La incidencia reportada en la literatura de eventos trombóticos venosos en pacientes con enfermedad maligna comprende rangos de 7% a 50%[13]. Existen estudios que demuestran que la colocación de catéteres venosos centrales en pacientes en los cuales coexiste cáncer es un poderoso estímulo para la trombosis venosa profunda de la extremidad superior[21].
Los pacientes con una enfermedad maligna tienen 7 veces mas probabilidad de desarrollar trombosis venosa y 4 a 8 veces más riesgo de morir después de evento trombótico agudo que los pacientes sin cáncer[19],[22]. En orden de frecuencia las neoplasias con mayor riesgo son las hemáticas, seguidas por el cáncer pulmonar y el gastrointestina[13],[20],[22]. Los hallazgos de 2 estudios prospectivos indican que los pacientes con cáncer tienen 4 a 8 veces más riesgo de morir después de evento trombótico agudo que los pacientes sin cáncer[19].

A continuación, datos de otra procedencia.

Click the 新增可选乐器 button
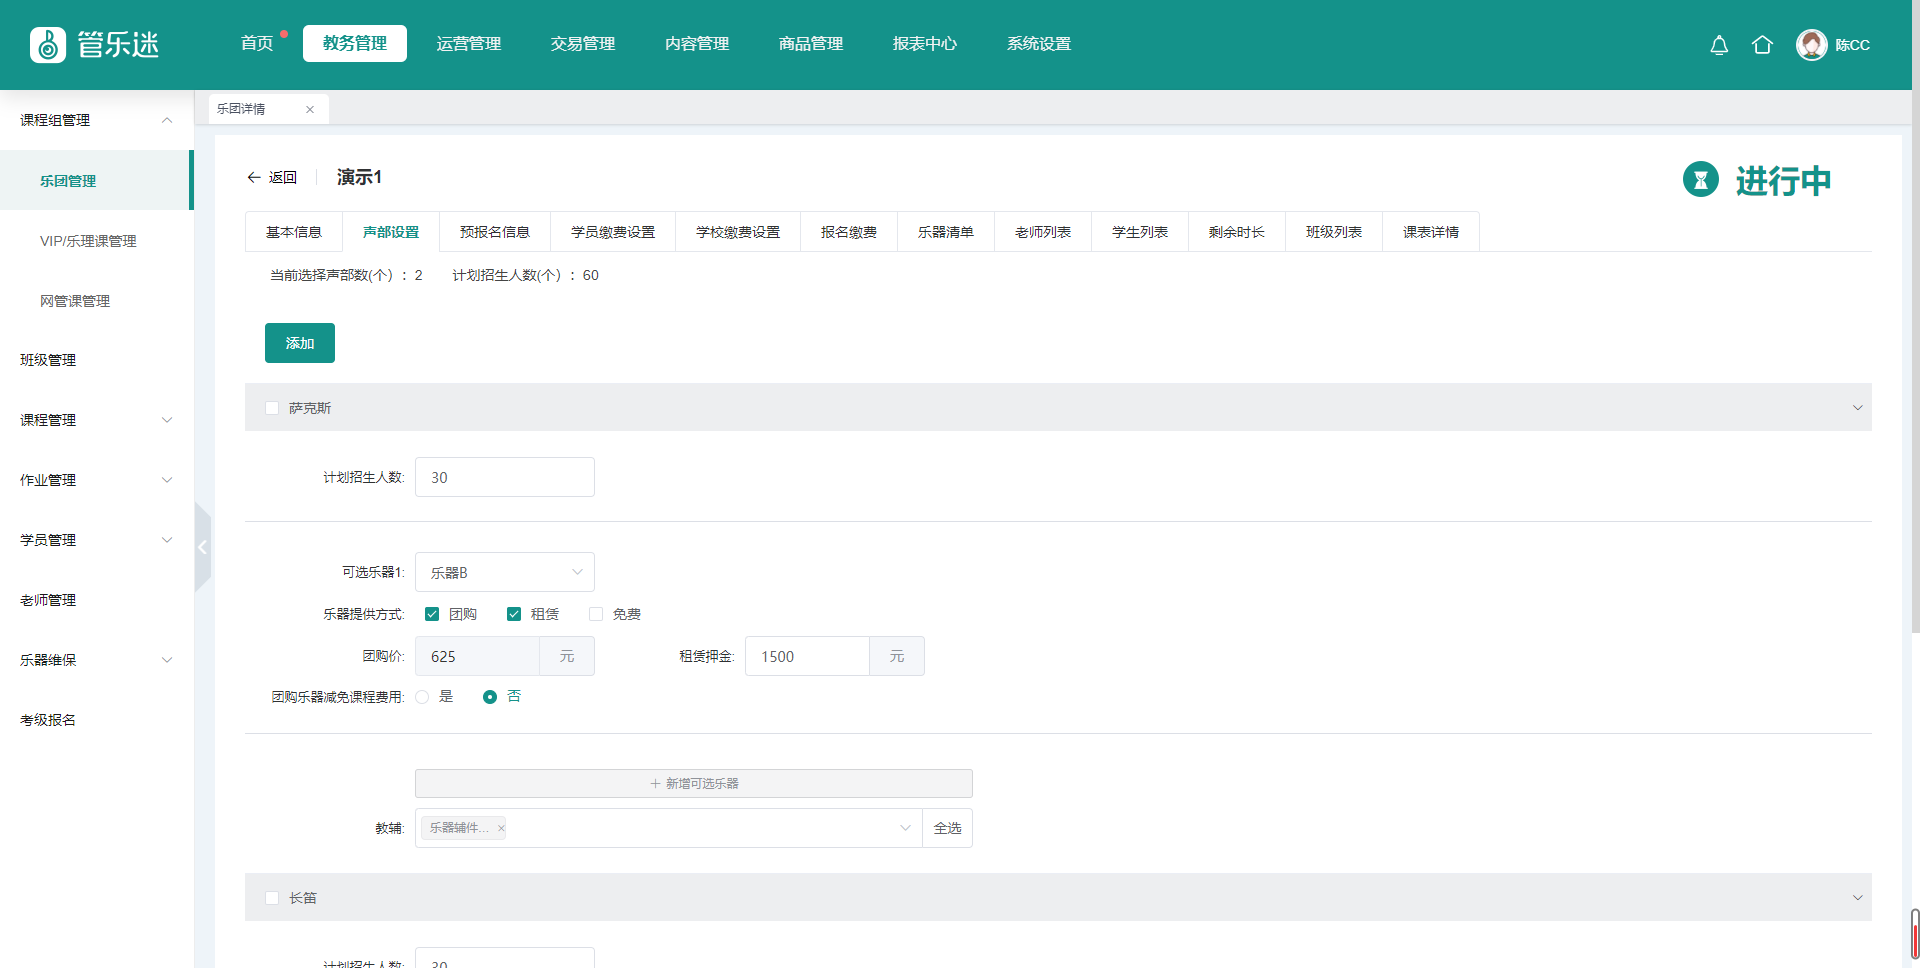The width and height of the screenshot is (1920, 968). 693,783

Se consideran factores de riesgo adicionales para trombosis en estos pacientes la quimioterapia (ciclofosfamida, metrotexate y 5-fluorouracilo) o un procedimiento quirúrgico durante los periodos de inmovilización y la presencia de catéteres venosos centrales[19],[23].

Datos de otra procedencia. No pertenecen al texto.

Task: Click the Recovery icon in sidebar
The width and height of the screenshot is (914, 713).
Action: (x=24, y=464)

La patogénesis de los fenómenos tromboembólicos en pacientes con cáncer es probablemente multifactorial, involucrando tanto factores locales (lesión endotelial) como factores sistémicos (anormalidades de la coagulación)[23],[24]. El estado de hipercoagulabilidad asociado a enfermedad maligna se propone que es el resultado de la activación directa del sistema de coagulación por las células neoplásicas y de la producción de trombina. Además, las células neoplásicas pueden activar indirectamente el sistema de coagulación estimulando el fenotipo procoagulante de las células del huésped, incluidos los monocitos, plaquetas y las células endoteliales[19]. (Figura 2)
Figura 2. Mecanismo de activación del sistema hemostático por células tumorales.

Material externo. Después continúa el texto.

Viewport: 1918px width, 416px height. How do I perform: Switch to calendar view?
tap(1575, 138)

Se dice que cuando un tumor se vuelve más agresivo, gana habilidad para metastatizar con mayor probabilidad de invadir vasos sanguíneos e iniciar el daño vascular con incremento de la trombogenicidad física de la sangre. Ha habido también reportes de microembolismo tumoral el cual puede servir de nido para la trombosis. También se sugiere que los leucocitos son críticos en la resolución de los eventos venosos tromboembólicos, ya que según la hipótesis de Lin et al, la neutropenia secundaria a quimioterapia se asociaría con eventos venosos tromboembólicos recurrentes ya que se piensa que los neutrófilos predominan tempranamente en el trombo y son responsables de la liberación de elastasa y otras proteínas fibrinolíticas las cuales se cree lisan el trombo[13].
Discusión
Dado que el número de pacientes que requieren tratamiento intravenoso prolongado, quimioterapia, analgesia o nutrición se ha incrementado, se requiere de un acceso venoso que reduzca la necesidad de realizar punciones, disminuya la agresión venosa por drogas y permita un egreso hospitalario temprano. En ese aspecto los catéteres venosos centrales tienen un papel importante. Sin embargo se deben tener presentes las complicaciones del uso de estos dispositivos tales como la trombosis venosa e identificar los factores de riesgo para presentar la misma.
Este paciente desarrolló trombosis venosa humeral, la cual es una localización rara de esta complicación. En el se encontraron varios factores de riesgo asociados: antecedente de la colocación de un catéter venoso central, el cual fue retirado por presentar infección y disfunción, la administración de nutrición parenteral por el mismo, además de la realización de un procedimiento quirúrgico debido a la presencia de cáncer esofágico.
La importancia de publicar el caso radica en el hecho de que este padecimiento es a menudo totalmente asintomático en su presentación, lo que marca la necesidad de una alta sospecha para su reconocimiento en el paciente gravemente enfermo. De ahí la necesidad de tomar en cuenta los antecedentes e identificar los factores de riesgo para poder prever la presencia de estas complicaciones.